Target	100b	50b	25b	12.5b	100	50	25	12.5	100	50	25	12.5
Verticillium dahliae. kieb.	9	9	9	9	9	9	9	9	9	9	9	9
Fusarium culmorum	9	9	9	9	9	9	9	7	9	9	9	7
Fusarium oxysporum f. sp.	9	9	9	9	9	9	9	9	9	9	9	9
Niveum
Thanatephorus cucumeris	9	9	9	9	9	9	9	9	9	9	9	9
Septoria nodorum Berk.	9	9	9	9	9	9	9	9	9	9	9	9
Botrytis cinerea	3	3	3	3	3	3	3	3	3	3	3	3
Leptosphaeria biglobosa	9	9	9	9	9	9	9	9	9	9	9	9
Alternaria kikuchiana	3	3	3	3	3	3	3	3	3	3	3	3
Corynespora leaf spot of	7	7	3	3	7	7	3	3	7	7	3	3
tomato
Rhizoctonia solani	3	3	3	3	3	3	3	3	3	3	3	3
Colletotrichum	9	9	9	9	9	9	9	9	9	9	9	9
gloeobosporioids
Pythium aphanidematum	3	3	3	3	3	3	3	3	3	3	3	3
Magnaporthe oryzae	9	9	9	9	9	9	9	9	9	9	9	9

As shown in Table 2, compounds II-1, III-2 and III-3 have fungicidal activities against many kinds of pathogenic fungi, and the inhibition rates exceed 90%. In particular, under the low-test concentration of 12.5 g/mL, a variety of pathogenic fungi almost does not grow, and the inhibition rate could still reach more than 90%. These results indicate that the discovery of this new sulfonyl functional derivatives will provide a new solution for the integrated control of crop diseases, and also be used to solve the existing fungicide resistance.

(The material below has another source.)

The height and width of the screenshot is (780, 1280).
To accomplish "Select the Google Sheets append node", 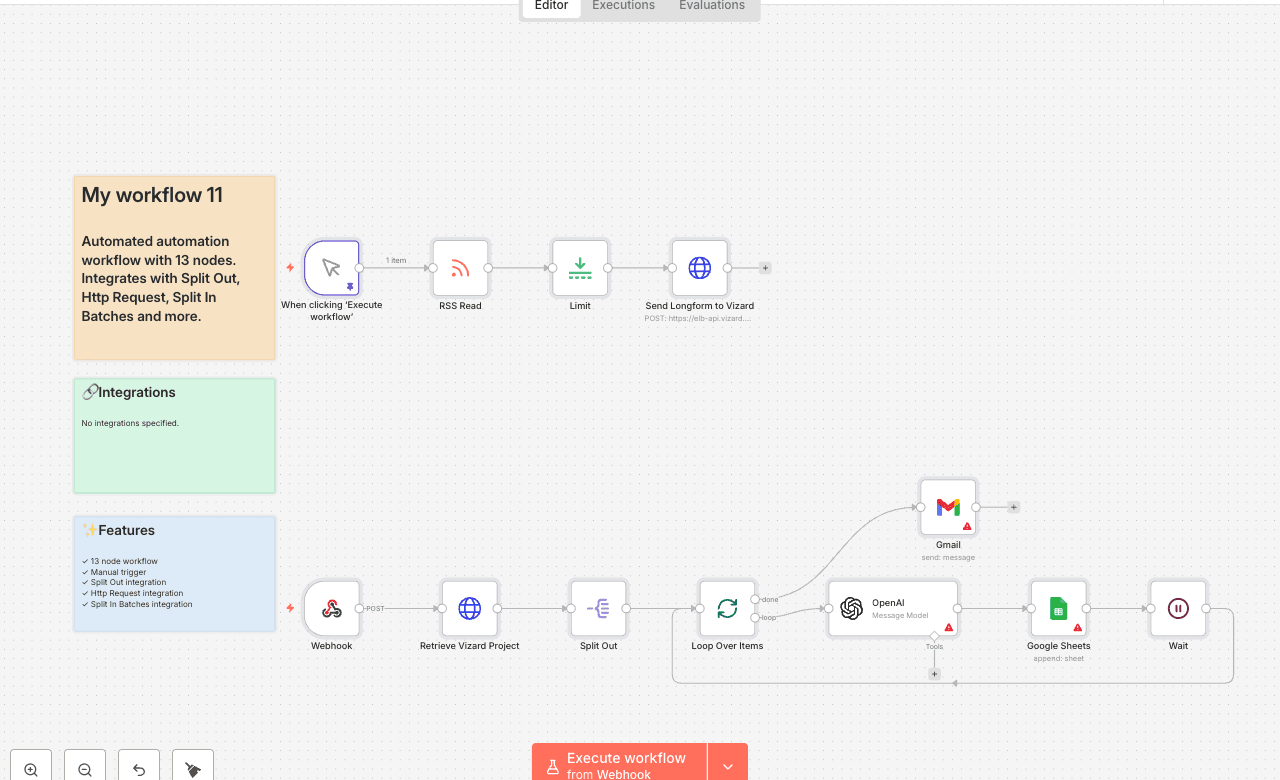I will (1058, 608).
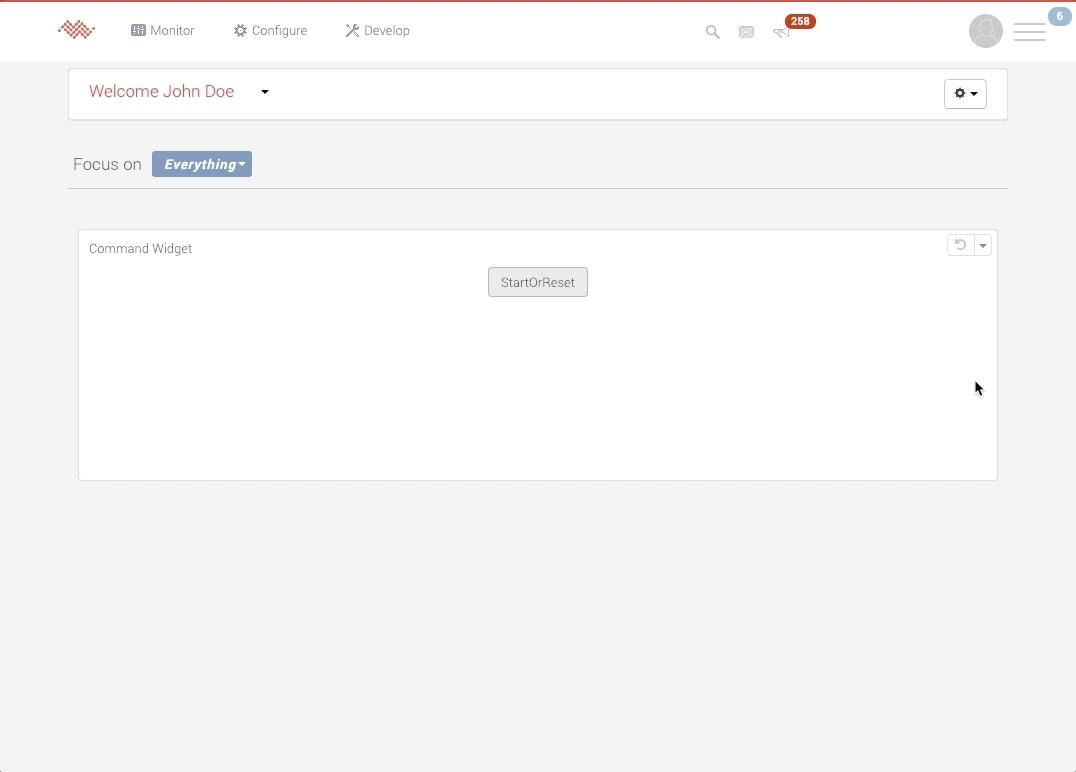Click the Focus on label

pos(107,164)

The above is only the preferred embodiments of this disclosure and is not intended to limit this disclosure. Any modification, equivalent replacement, improvement, etc., made within the spirit and principle of this disclosure shall be included in the scope of this disclosure.